== Brief 1 ==
Copy the records below word for word, starting at the first line of the records and ending at the line that contains "News (810, 62)".

== Passage shown ==
______

14.02 Attornment. If Landlord’s interest in the Property is acquired by any beneficiary, mortgagee, or purchaser at a foreclosure sale, Tenant will attorn to the transferee of or successor to Landlord’s interest in the Property and recognize such transferee or successor as successor Landlord under this Lease. Tenant waives the protection of any law, code, rule or regulation which gives Tenant any right to terminate this Lease or surrender possession of the Premises upon the transfer of Landlord’s interest.

 

-21-


 

14.03 Estoppel Certificates. Within ten (10) days after Landlord’s request, Tenant will execute, acknowledge and deliver to Landlord a written statement certifying: (i) that none of the terms or provisions of this Lease have been changed (or if they have been changed, stating how they have been changed); (ii) that this Lease has not been canceled or terminated; (iii) the last date of payment of the Base Rent and other charges and the time period covered by such payment; (iv) that Landlord is not in default under this Lease (or if Landlord is claimed to be in default, setting forth such default in reasonable detail); and (v) such other factual information with respect to Tenant or this Lease as Landlord is entitled to reasonably request under this Lease or which any prospective purchaser or encumbrancer of the Property may require. Landlord may deliver any such statement by Tenant to any prospective purchaser or encumbrancer of the Property, and such purchaser or encumbrancer may rely conclusively upon such statement as true and correct. If Tenant does not deliver such statement to Landlord within such ten (10) day period, Landlord, and any prospective purchaser or encumbrancer, may conclusively presume and rely upon (and Tenant will be estopped from denying): (i) that the terms and provisions of this Lease have not been changed except as otherwise represented by Landlord; (ii) that this Lease has not been canceled or terminated except as otherwise represented by Landlord; (iii) that not more than one month’s Base Rent or other charges have been paid in advance; and (iv) that Landlord is not in default under this Lease.

______

[Word and element location data]
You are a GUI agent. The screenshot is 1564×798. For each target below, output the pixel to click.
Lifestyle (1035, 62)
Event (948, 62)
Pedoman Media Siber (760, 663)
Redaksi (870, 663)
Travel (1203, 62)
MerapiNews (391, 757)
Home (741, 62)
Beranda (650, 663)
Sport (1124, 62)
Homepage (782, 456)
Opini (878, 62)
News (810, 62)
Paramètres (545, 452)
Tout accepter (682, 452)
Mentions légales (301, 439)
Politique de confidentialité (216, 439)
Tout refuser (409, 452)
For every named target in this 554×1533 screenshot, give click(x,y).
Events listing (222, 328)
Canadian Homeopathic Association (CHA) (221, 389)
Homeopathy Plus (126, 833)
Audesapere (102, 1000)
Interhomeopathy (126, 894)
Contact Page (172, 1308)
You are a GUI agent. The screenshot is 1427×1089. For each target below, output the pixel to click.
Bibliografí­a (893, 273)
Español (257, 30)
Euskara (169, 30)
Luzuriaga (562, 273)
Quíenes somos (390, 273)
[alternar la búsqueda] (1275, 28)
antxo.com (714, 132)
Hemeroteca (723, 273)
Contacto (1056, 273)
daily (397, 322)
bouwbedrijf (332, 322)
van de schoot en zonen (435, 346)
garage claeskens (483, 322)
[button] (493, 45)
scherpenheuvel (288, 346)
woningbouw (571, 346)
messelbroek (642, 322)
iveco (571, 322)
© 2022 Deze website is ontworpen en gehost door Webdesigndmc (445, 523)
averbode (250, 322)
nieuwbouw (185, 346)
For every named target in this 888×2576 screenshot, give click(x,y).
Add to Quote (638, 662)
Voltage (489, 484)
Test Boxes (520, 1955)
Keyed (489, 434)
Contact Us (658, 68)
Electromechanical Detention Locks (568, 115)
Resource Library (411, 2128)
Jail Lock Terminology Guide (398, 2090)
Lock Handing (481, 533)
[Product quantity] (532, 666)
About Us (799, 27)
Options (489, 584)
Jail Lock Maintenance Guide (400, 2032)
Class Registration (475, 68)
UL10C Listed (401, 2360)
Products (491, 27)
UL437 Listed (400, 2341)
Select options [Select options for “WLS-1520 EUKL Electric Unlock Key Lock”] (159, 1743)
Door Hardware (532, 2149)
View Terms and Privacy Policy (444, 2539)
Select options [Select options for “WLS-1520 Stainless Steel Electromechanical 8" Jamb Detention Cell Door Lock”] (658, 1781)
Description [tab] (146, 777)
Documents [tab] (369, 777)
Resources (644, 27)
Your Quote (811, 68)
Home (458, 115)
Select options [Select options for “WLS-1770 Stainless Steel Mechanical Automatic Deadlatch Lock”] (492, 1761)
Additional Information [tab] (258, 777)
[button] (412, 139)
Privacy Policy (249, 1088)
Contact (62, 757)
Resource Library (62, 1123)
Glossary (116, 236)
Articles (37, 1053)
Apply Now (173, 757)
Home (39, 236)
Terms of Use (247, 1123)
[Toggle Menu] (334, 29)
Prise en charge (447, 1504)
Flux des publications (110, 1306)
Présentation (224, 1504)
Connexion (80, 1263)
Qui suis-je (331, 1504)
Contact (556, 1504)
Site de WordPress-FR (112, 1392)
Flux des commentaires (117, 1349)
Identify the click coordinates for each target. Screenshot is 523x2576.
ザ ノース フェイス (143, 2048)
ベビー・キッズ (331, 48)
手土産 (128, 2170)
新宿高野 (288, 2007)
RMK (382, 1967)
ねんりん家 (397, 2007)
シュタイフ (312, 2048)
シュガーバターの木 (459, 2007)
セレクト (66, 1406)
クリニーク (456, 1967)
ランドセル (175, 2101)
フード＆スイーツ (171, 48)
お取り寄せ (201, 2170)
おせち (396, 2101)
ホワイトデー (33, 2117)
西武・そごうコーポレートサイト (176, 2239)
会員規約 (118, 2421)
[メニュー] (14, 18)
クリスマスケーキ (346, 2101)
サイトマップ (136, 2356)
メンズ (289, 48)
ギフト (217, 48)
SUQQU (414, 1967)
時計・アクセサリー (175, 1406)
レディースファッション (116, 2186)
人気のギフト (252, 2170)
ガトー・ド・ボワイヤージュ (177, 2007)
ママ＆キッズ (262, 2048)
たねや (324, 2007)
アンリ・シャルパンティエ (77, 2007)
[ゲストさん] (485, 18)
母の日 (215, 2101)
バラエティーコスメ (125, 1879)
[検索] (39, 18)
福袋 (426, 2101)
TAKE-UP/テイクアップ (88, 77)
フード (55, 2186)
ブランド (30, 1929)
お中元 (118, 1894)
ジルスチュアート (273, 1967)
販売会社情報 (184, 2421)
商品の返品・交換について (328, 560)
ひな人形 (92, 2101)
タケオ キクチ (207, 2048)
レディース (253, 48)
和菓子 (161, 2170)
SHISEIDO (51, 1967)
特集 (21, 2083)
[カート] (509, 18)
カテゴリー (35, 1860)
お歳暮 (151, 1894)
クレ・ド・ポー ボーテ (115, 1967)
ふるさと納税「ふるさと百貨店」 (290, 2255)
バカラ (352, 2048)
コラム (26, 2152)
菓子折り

______

== Brief 2 ==
Write out the attornment clause again, starting at "14.02 Attornment. If" and ending at "of Landlord’s interest.", with "Tenant" changed to "Lessee" wherever it appears.

== Task response 1 ==
You are a GUI agent. The screenshot is 1564×798. For each target below, output the pixel to click.
Lifestyle (1035, 62)
Event (948, 62)
Pedoman Media Siber (760, 663)
Redaksi (870, 663)
Travel (1203, 62)
MerapiNews (391, 757)
Home (741, 62)
Beranda (650, 663)
Sport (1124, 62)
Homepage (782, 456)
Opini (878, 62)
News (810, 62)

== Task response 2 ==
14.02 Attornment. If Landlord’s interest in the Property is acquired by any beneficiary, mortgagee, or purchaser at a foreclosure sale, Lessee will attorn to the transferee of or successor to Landlord’s interest in the Property and recognize such transferee or successor as successor Landlord under this Lease. Lessee waives the protection of any law, code, rule or regulation which gives Lessee any right to terminate this Lease or surrender possession of the Premises upon the transfer of Landlord’s interest.